The year of 2015 marks the 20th anniversary of the first online casino. Little fuss is being made over an anniversary that offers the chance to take stock of just how far and how quickly online gaming has come, and not just in the casino sector. What is now a $40 billion industry simply did not exist at the beginning of 1995. That in itself is quite a transformation. But the ever increasing level of gaming delivery across the board means that it is all too easy to forget just how far things have progressed from the early days of 2D black and white Rastor and Vector technologies. It’s hard to imagine that something as basic as Asteroids was cutting edge within that timeframe.
In some respects the essential gaming experience has hardly changed. Familiar games such as online roulette, poker and baccarat have been around since the beginning of the casino boom, just as the imperative to ever more textured and smoother, more ‘realistic’ 3D renderings has been an ever constant driver of more general gaming technologies.
‘Realistic’ comes in scare quotes because it has meant different things to different people at different times.
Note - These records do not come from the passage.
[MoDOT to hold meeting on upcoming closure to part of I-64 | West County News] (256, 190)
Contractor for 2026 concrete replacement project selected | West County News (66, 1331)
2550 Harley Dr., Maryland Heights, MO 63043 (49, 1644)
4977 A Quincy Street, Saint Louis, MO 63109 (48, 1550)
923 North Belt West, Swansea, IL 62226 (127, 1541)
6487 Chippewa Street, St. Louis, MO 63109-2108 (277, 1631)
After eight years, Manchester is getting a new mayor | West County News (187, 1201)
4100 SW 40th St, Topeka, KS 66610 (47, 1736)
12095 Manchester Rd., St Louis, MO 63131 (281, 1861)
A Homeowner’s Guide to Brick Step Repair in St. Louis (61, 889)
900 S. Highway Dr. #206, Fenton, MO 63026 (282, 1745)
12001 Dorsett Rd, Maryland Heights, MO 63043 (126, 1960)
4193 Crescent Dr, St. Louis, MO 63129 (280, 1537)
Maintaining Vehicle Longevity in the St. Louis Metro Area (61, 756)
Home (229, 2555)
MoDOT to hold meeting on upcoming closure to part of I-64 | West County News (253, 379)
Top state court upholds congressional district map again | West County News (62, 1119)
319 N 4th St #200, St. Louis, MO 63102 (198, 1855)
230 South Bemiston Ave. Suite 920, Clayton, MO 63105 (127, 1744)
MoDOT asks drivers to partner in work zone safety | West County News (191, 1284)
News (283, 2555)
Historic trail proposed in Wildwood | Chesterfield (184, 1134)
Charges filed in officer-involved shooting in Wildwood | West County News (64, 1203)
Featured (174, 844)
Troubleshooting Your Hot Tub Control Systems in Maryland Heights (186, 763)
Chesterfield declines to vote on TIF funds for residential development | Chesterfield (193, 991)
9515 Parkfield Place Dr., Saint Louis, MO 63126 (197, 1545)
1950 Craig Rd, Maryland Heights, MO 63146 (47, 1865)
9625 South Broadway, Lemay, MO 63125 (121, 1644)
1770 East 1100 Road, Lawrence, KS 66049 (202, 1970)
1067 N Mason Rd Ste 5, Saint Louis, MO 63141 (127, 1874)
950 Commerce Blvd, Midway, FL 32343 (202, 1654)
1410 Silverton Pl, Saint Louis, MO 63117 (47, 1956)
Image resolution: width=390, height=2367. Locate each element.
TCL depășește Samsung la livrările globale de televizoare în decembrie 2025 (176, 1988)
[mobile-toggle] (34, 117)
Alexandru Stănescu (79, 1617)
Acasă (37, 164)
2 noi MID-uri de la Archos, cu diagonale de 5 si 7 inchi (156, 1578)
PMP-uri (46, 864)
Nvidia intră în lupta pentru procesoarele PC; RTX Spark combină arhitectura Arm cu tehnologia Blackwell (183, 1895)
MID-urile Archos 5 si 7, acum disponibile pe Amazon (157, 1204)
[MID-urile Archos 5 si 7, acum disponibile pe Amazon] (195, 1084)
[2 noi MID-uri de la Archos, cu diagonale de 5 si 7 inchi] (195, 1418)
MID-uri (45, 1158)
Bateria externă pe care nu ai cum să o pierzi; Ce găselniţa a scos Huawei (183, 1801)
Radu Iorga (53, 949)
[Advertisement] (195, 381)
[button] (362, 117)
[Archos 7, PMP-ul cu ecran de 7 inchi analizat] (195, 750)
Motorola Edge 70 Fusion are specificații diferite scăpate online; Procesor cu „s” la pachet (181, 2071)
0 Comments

The degree of realism available in the 1990s was obviously a long way shy of what Oculus Rift can offer in 2015.
At every stage, hardware, software and gaming fashion have played their part. The introduction of first person perspectives in the mid-1990s – a massive step change in terms of ‘realism’ – was the product of the storage capacity of the CD (following on from laser disc technologies) and fifth generation consoles. Before that, limits on processing power and memory had restricted graphics to parallax 2D suggestions of 3D that relied on suggestion as much as representation to convey any sense of 3D. ‘Realism’ in gaming is a wholly relative term.
And of course, the quality of imagery has only been even remotely photographically ‘realistic’ in the past four or five years. There have been some significant points along the path towards immersive 3D realism from the roto-scoped animation of the early 90s to the introduction of VGA graphics, texture mapped 3D environments and the development of stand-alone graphics processing units. The demand for a more ‘realistic’ gaming experience has been insatiable.
The Pentium class and 486 cups that enabled games like Quake and Unreal Tournament may have been striking for the way they rendered movement super smooth and delivered backgrounds that were fully textured and 3D capable in the 90s, but they were soon overtaken. Seventh generation consoles, cloud-based environments and the seemingly limitless capability of computing means that, increasingly, the only limit to a fully realistic immersion in a gaming environment is the amount you are prepared to spend on the kit. That is maybe where those casinos might help!
The development of sensory reactive games such as Never Mind that use biofeedback technology to convey your own physical responses back into the game, using it as a means to shape the course of the game itself, take the idea of ‘realistic’ to a whole new level – and one that goes beyond the merely visual. There have been some seismic steps forward in gaming technology over the past 20 years, and it is a safe bet that there will be plenty more by the time we get to 2035.